While some of this productivity growth is the result of raising more animals on the same amount of pasture (that is, higher stocking density), each animal is also producing more milk and meat. Both stocking densities and animal yields have improved across most of the world, except in sub-Saharan Africa (SSA), where animal yields have improved little, if at all, and stocking densities are reaching unsustainable levels.
Pasture’s decline could be a boon for the environment, especially if it continues, but the future is by no means certain. One factor in particular threatens to reverse pasture’s contraction. Rapid population and economic growth in parts of the developing world, especially SSA, in combination with persistently low animal yields, could herald a major expansion of pasture. Although economic development will probably drive productivity improvements along with demand, it is likely that SSA will experience a period of substantial pasture expansion as long as yields fail to keep pace with demand, following the pattern of other developing regions.

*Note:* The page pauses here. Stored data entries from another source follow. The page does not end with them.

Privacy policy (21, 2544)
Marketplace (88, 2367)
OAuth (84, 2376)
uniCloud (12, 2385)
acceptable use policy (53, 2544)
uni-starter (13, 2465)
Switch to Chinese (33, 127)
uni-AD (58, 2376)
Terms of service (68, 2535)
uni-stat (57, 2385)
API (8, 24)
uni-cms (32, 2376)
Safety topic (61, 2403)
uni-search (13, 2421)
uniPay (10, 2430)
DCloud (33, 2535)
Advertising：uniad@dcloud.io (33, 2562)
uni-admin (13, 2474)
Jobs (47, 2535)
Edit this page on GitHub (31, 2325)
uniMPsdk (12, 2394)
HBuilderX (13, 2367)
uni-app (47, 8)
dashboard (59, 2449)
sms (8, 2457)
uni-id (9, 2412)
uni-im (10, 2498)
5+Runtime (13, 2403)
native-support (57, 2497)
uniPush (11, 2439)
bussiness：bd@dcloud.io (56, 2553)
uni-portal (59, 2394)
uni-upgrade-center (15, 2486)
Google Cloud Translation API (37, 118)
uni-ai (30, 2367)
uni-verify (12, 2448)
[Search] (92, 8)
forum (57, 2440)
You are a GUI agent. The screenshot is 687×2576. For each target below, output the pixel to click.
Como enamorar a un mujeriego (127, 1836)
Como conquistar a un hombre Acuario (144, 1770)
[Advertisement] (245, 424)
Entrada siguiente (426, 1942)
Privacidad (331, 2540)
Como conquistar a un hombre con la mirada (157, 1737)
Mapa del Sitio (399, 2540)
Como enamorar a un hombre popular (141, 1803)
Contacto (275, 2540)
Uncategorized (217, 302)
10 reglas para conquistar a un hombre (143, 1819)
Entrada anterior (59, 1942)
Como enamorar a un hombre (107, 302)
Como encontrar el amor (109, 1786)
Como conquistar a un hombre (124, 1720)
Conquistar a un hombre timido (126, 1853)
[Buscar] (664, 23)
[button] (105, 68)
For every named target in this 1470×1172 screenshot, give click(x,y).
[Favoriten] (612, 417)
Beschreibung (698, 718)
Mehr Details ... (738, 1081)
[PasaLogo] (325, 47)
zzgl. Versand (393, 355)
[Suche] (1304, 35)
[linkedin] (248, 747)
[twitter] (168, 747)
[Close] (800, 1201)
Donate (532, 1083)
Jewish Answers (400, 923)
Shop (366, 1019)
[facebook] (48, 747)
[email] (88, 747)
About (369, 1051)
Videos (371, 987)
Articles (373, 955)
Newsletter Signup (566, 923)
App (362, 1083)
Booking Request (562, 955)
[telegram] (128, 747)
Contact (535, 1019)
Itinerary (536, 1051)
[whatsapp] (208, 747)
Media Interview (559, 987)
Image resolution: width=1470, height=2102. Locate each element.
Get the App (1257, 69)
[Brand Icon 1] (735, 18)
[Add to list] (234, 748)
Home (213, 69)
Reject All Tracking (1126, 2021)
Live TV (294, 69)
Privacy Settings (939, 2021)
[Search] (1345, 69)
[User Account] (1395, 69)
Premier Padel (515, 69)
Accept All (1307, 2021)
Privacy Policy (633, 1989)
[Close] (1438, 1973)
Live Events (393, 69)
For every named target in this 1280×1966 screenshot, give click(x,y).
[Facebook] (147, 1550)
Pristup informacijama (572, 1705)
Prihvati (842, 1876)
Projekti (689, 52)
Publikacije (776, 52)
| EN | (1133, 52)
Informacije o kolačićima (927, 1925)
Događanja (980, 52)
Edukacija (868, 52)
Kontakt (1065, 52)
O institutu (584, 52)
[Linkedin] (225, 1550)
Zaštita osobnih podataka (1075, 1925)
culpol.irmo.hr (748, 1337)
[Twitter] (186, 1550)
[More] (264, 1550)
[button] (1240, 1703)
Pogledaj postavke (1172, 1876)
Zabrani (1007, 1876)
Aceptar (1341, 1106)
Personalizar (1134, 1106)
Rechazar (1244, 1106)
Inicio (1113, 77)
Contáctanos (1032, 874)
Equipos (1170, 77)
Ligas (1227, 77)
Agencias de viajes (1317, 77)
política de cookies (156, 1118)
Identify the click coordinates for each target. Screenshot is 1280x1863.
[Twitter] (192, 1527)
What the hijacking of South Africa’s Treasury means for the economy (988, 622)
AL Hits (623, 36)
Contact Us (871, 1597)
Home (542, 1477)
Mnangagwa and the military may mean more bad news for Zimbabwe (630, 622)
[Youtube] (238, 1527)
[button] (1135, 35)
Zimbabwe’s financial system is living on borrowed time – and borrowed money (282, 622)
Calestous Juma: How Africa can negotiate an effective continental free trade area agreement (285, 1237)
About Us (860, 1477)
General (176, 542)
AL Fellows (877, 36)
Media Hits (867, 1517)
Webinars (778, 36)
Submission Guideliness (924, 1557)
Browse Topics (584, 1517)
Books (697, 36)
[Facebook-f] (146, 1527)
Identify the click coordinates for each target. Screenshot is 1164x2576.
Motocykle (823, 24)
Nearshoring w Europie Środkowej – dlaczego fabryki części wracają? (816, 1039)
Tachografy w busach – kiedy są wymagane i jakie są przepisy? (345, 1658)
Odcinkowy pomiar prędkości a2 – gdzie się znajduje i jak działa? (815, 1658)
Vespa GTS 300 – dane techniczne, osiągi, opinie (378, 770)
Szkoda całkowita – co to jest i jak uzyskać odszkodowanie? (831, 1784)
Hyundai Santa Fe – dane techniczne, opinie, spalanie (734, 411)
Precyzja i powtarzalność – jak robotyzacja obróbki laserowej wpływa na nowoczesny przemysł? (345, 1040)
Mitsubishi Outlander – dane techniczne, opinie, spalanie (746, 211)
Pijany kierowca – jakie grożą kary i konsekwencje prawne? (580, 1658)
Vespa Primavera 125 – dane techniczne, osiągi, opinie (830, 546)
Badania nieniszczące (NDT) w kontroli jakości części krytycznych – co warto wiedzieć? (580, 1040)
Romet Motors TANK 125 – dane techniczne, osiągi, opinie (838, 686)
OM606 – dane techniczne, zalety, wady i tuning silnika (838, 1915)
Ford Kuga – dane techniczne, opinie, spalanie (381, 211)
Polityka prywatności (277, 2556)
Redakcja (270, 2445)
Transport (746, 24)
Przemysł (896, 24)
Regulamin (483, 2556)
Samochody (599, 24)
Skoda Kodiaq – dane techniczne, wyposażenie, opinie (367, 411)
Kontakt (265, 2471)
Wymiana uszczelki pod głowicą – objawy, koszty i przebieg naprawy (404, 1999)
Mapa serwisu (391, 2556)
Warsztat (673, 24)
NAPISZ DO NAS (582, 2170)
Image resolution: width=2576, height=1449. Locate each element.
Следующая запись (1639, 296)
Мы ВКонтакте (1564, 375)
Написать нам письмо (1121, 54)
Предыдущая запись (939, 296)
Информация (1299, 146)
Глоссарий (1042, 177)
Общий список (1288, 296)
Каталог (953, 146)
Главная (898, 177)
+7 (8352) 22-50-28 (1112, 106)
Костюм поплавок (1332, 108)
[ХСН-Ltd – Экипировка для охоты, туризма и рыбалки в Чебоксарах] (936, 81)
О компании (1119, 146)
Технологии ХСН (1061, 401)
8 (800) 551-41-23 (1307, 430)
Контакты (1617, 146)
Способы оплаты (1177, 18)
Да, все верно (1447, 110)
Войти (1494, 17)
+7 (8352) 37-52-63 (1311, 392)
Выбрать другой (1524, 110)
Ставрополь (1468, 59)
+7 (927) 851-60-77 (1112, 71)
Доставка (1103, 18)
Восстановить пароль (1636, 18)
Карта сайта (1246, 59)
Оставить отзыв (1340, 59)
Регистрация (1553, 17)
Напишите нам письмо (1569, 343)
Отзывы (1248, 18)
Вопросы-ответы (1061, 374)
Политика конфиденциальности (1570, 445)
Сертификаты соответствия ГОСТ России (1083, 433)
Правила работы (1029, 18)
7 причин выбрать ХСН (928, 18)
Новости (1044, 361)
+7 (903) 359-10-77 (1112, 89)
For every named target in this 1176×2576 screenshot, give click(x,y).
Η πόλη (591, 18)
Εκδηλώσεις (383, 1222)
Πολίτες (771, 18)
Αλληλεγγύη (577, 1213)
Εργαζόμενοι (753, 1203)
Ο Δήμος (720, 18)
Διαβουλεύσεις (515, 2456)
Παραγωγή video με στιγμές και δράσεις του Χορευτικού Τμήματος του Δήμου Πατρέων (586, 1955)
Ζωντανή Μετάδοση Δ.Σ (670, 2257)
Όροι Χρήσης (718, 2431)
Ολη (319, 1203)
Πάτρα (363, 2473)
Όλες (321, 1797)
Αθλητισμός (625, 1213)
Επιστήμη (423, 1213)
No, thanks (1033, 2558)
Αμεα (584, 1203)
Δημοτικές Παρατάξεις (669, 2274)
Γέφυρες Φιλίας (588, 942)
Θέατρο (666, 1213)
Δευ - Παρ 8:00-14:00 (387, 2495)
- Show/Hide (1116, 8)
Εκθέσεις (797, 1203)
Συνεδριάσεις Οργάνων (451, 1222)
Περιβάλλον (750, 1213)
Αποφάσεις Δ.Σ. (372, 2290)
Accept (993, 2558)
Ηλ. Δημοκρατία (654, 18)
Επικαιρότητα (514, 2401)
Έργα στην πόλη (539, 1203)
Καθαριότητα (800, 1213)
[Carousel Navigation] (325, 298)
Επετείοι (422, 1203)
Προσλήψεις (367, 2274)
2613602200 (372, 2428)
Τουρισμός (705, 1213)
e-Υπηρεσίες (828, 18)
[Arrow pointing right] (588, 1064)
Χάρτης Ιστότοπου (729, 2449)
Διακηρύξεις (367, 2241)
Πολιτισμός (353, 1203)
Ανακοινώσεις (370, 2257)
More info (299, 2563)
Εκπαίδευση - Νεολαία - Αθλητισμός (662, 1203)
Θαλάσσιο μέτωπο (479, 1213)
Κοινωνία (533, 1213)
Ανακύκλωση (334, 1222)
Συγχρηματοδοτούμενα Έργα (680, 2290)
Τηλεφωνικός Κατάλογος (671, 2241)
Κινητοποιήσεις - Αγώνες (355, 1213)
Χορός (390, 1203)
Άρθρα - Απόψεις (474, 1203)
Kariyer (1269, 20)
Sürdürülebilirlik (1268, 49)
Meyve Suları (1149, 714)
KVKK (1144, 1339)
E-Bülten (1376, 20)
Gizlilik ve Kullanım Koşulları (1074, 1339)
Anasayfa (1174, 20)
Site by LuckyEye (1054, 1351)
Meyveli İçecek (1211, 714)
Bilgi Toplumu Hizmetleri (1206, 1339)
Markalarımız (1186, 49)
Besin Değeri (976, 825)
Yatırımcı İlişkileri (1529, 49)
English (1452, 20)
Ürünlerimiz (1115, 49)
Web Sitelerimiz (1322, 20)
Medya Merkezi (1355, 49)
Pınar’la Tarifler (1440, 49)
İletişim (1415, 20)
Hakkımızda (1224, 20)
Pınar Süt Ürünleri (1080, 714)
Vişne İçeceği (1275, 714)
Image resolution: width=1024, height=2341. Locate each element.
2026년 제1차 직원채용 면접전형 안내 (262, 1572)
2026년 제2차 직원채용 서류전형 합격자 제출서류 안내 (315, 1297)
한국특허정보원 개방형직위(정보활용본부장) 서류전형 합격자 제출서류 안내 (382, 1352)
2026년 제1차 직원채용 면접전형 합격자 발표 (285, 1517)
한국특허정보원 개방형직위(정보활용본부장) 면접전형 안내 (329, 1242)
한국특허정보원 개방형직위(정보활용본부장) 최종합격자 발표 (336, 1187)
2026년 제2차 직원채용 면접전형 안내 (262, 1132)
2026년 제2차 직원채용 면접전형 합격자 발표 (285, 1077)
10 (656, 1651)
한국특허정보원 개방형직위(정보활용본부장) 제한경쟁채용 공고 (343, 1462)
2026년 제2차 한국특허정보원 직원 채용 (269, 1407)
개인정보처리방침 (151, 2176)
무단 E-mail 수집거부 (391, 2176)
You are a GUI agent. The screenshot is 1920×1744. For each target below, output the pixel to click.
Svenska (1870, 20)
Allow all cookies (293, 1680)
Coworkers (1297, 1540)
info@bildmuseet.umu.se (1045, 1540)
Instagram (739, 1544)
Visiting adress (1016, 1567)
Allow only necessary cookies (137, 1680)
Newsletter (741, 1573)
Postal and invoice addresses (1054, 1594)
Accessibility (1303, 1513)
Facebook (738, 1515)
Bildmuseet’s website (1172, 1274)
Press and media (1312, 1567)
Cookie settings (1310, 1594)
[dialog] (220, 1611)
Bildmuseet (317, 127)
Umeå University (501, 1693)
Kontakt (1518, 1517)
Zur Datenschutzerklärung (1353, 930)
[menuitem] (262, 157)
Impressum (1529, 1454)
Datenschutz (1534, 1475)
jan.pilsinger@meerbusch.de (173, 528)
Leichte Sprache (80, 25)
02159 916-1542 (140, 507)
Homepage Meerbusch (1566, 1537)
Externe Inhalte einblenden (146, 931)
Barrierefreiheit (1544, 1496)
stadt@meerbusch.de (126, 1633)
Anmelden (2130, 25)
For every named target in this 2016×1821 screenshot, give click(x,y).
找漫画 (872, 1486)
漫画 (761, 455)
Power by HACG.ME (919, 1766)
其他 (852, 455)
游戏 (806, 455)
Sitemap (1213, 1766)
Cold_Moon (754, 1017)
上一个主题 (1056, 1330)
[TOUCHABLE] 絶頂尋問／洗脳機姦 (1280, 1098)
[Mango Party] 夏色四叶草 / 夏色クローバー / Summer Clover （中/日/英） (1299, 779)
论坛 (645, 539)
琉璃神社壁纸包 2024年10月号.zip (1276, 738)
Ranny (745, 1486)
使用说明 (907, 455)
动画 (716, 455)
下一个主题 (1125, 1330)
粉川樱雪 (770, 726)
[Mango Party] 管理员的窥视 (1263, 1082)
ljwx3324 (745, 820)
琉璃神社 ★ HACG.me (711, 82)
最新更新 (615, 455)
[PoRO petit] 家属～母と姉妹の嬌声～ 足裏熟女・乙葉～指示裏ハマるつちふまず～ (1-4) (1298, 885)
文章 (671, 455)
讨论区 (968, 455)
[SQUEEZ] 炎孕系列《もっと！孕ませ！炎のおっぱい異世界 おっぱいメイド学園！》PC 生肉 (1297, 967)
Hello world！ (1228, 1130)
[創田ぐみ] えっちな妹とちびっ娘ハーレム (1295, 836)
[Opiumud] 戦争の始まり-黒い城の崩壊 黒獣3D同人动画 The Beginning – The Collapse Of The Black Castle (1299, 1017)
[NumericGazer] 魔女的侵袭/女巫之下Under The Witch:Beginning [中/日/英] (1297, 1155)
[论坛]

To a great extent, then, the future of global pasture — whether it continues contracting or expands once again — hinges on whether the livestock revolution comes to the developing world, and to SSA in particular.
Addressing the problem from the demand side by reducing food waste and meat consumption has clear potential. But given how much demand is projected to increase, especially in the developing world, demand-side efforts will not be sufficient to keep pasture growth at bay. The good news is that productivity could be improved substantially — enough to offset increases in demand. Many developing regions today operate well below their technical potential, and there are plentiful examples of countries vastly increasing their productivity over short periods of time.
As it has elsewhere, increasing productivity in the developing world will require intensification — more inputs, more intensive management, and in many cases, larger-scale operations.
Of course, while increasing productivity is an important objective for reducing land-use change, it is one of many possible social, economic, cultural, and environmental goals, and intensification efforts should respect the integral role of livestock in the lives, livelihoods, and cultures of local communities.
There are three primary levers for raising productivity: better feed, optimized breeds, and improved animal health. Ensuring that animals receive an energy-rich and nutritionally balanced diet is essential for improving animal yields, and higher productivity of forage grasses as well as supplemental crop-based feeds means that more feed can be grown on less land. Cattle can also be bred to be higher-yielding and better adapted to regional conditions. Finally, protecting animals’ health and welfare makes them more productive.
Spreading the livestock revolution entails systemic change to regions’ production systems and requires overcoming barriers to the adoption of new practices. And due in part to the possibility of rebound effects, the environmental benefits of intensification at local levels are not guaranteed. Targeted efforts by the public and private sector are therefore needed to both incentivize intensification and fulfill its environmental potential.